Records drawn from a dataset:
________________________

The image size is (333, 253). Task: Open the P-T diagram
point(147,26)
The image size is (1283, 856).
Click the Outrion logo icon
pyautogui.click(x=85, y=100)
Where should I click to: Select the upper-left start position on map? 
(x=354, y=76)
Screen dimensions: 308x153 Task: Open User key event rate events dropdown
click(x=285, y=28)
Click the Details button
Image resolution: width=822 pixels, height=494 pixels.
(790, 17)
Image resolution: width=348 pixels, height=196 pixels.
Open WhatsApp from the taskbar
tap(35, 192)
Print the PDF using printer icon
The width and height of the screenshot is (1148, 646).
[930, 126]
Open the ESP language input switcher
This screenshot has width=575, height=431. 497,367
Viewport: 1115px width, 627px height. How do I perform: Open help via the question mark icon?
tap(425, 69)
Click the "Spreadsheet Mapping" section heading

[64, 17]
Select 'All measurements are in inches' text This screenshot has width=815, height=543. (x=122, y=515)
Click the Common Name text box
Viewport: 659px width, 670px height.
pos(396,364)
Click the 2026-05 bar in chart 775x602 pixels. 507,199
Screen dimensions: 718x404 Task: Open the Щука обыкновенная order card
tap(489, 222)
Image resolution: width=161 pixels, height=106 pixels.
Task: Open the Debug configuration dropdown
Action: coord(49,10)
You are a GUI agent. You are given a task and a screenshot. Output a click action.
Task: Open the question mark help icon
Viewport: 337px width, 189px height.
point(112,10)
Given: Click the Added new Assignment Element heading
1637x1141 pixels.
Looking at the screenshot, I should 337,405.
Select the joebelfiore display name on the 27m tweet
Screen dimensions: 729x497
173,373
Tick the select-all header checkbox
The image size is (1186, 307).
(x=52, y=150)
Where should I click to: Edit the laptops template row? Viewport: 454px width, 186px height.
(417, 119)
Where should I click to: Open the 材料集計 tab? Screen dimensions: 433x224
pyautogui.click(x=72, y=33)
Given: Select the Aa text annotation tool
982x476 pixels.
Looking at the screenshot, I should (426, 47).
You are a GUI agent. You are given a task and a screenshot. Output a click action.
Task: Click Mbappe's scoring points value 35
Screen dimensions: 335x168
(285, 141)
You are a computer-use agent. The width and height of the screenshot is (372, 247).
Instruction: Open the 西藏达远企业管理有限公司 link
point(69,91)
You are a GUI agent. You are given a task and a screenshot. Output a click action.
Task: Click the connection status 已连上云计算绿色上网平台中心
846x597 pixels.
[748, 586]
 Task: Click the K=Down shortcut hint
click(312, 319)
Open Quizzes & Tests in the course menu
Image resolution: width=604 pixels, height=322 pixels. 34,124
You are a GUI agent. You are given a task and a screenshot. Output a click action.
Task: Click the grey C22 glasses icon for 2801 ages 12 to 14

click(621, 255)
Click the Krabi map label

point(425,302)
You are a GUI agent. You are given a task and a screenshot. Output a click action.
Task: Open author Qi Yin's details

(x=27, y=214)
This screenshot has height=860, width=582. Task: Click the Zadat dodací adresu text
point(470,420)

________________________

Only the lines from the one containing "846x597 pixels." through the final line of the data belong in the answer, repeated exactly.

- **The completed task**:
846x597 pixels.
[748, 586]
 Task: Click the K=Down shortcut hint
click(312, 319)
Open Quizzes & Tests in the course menu
Image resolution: width=604 pixels, height=322 pixels. 34,124
You are a GUI agent. You are given a task and a screenshot. Output a click action.
Task: Click the grey C22 glasses icon for 2801 ages 12 to 14

click(621, 255)
Click the Krabi map label

point(425,302)
You are a GUI agent. You are given a task and a screenshot. Output a click action.
Task: Open author Qi Yin's details

(x=27, y=214)
This screenshot has height=860, width=582. Task: Click the Zadat dodací adresu text
point(470,420)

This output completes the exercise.